Ma l’argomento di fondo di Wittgenstein è questo: torniamo al primo senso di “è vero”, cioè “è vero” come “ben ricavato da certe regole”. Allora, dice Wittgenstein, è del tutto possibile che all’interno di un certo sistema, una proposizione sia contraddittoria ma che non lo sia più all’interno di un altro sistema. In altre parole, il fatto che un certo sistema conduca ad una proposizione contraddittoria diventa di fatto uno stimolo ad un’ulteriore elaborazione di un’ulteriore sistema che, superando i limiti del precedente, tolga il carattere contraddittorio di quella proposizione.

Voi ricordate che quando Engels scrive la recensione al primo libro del Capitale di Marx, sottolinea proprio che Marx inizia la sua riflessione mettendo in evidenza i widerspruche della tradizione economica. Cioè il punto di partenza di Marx sono proprio quei widerspruche in cui si imbatte la tradizione economica. Voglio dire che in Engels il ruolo del widerspruche è proprio questo: è una contraddizione non risolvibile all’interno di un sistema; per questo, allora, viene prodotto un nuovo sistema che riesce a togliere il widerspruche. Nell’economia politica il widerspruche fondamentale è questo: le merci si scambiano al loro valore ma mediante lo scambio delle merci si produce profitto: ovviamente non è possibile. Questa contraddizione non è superabile all’interno della circolazione delle merci. E infatti Marx la supera spostando il piano, non parlando più in prima battuta della circolazione, ma passando al piano della produzione e delle relazioni sociali della produzione. E quindi organizzando un modo di vedere i fatti storico-sociali che è fuori dell’ottica del sistema dell’economia politica.

Allora, questo è importante, noi troviamo nel nostro Wittgenstein questo discorso: una proposizione che abbia il carattere di widerspruche ha sempre tale carattere all’interno di un sistema – cioè di un certo linguaggio, di certe regole, di certe procedure. Il fatto che dentro quel sistema sia un widerspruche non impedisce affatto che in un’ulteriore sistema, quella contraddizione venga tolta. Ora, quando noi parliamo, a livello della vita quotidiana, a livello dell’indagine scientifica – quale che sia il livello - parliamo necessariamente servendoci di un certo linguaggio, di certe regole che valgono per quel linguaggio: e quindi è sicuramente sempre vero che, se qualcosa è contraddittorio, è contraddittorio all’interno di un certo sistema linguistico. Voglio dire che affermare che “x è contraddittorio” non significa nulla se non si aggiunge “rispetto a”.
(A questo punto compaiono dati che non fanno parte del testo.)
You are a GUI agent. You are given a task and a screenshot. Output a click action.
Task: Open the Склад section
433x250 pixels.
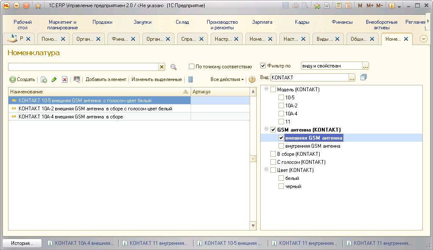182,22
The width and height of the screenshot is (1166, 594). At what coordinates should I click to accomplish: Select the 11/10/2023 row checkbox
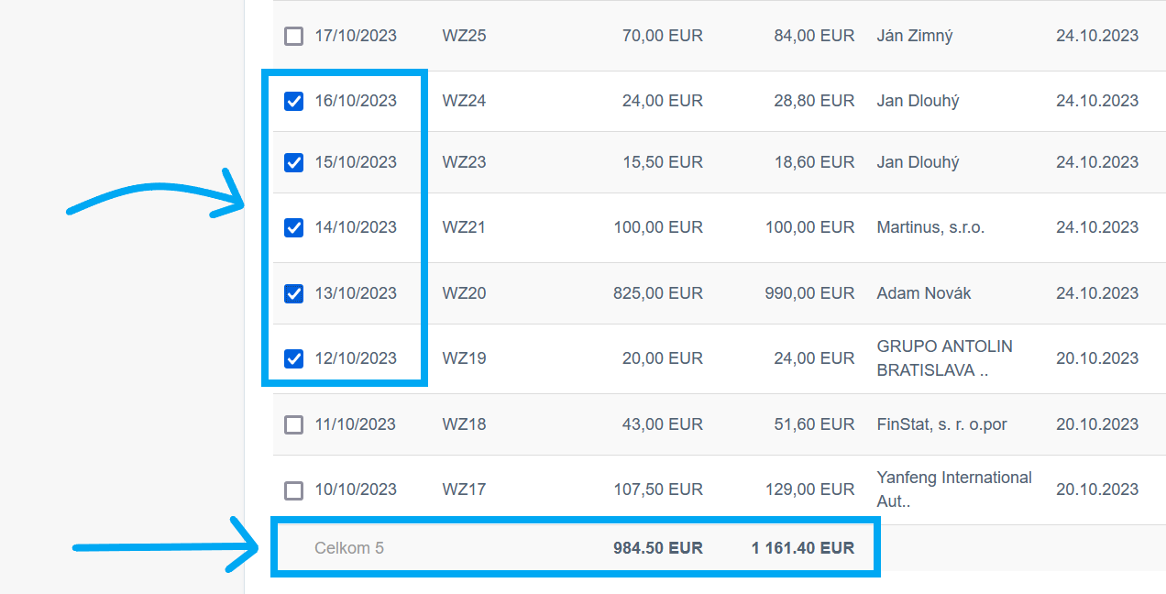pyautogui.click(x=293, y=424)
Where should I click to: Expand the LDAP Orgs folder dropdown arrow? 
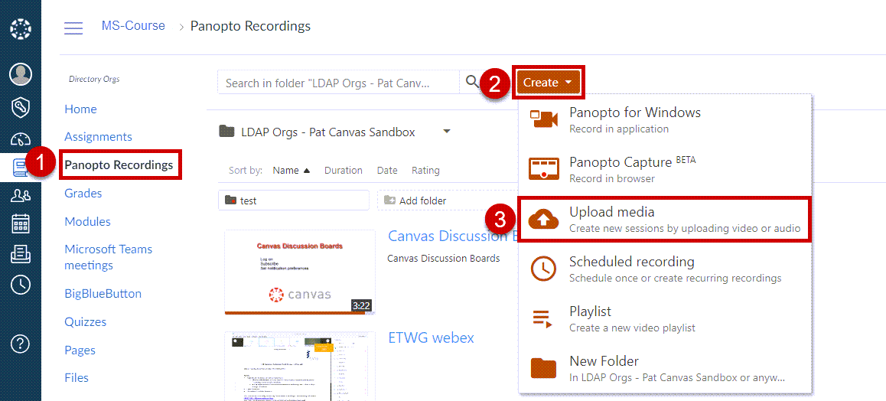pos(447,132)
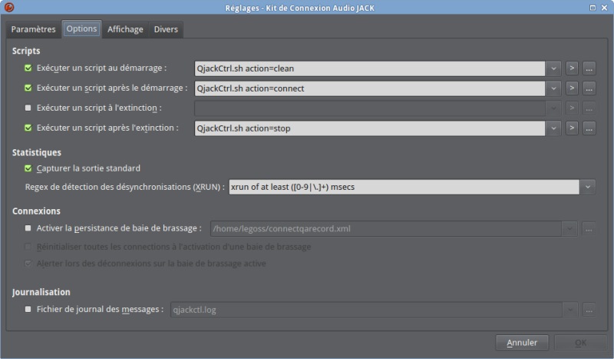Browse for the after-shutdown script file
The height and width of the screenshot is (359, 614).
pyautogui.click(x=589, y=128)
E allora, dice Wittgenstein, il fatto che una certa proposizione (diciamo “b”) sia, all’interno di un sistema “S”, contraddittoria che cosa significa? Significa che indica il limite oltre il quale quel sistema non può andare. E’ come se fosse un cartello indicatore che dice: se tu lavori all’interno di questo sistema non ti spingere più in là. Ovviamente, se il widerspruche ha questo senso, allora si comprende perché può essere la molla dell’elaborazione di un nuovo sistema – per uscire cioè dai limiti di quel certo sistema ed elaborarne un altro. Qui abbiamo uno spaccato di storia della scienza.

Ma abbiamo anche un’altra affermazione molto importante in Wittgenstein. Poniamo una proposizione “r”che non sia contraddittoria: anche questa sarà non contraddittoria all’interno di un sistema. Quindi non ha nessun senso dire: “r” [in assoluto] non è contraddittoria: non è contraddittoria all’interno di un sistema dato [ma non in assoluto]. Se si è capito questo, allora si capisce perché, quando si valuta una proposizione oppure una teoria, sembra del tutto ovvio che il problema sia quello di valutare la verità della proposizione o della teoria. Ma questo è un errore, perché la proposizione o la teoria sono all’interno di un sistema. Allora il problema autentico è quello di valutare se all’interno di quel sistema, quella proposizione – o quel complesso di proposizioni che è una teoria – è asseribile: se è corretto, cioè, stante un certo sistema, un certo linguaggio e certe regole, arrivare ad enunciare quella proposizione. Quindi non c’è più il problema della verità di qualcosa, ma c’è il problema dell’asseribilità di qualcosa.

Ovviamente, mi rendo conto che tutto questo è abbastanza “tosto” : lasciamo un momento da parte e passiamo all’altro tema. L’altro tema è quello del seguire una regola. Voi ricordate che l’altra volta si faceva questo esempio: immaginiamo uno psicologo che mette davanti al paziente delle macchie e gli domanda “cosa sono?” e il paziente risponde “questo è un cavallo” e ne indica la coda, la testa ecc. Questa è una metafora per dire che il rapporto uomo – realtà è il rapporto con una macchia confusa a cui si cerca di dare una forma, un senso a posteriori. Si cerca di fare questo avendo dei modelli di fondo: ad esempio, i principi logici. Sulla base di questo modello di fondo allora la macchia assume un volto, è descrivibile: torniamo di nuovo alle condizioni di asseribilità.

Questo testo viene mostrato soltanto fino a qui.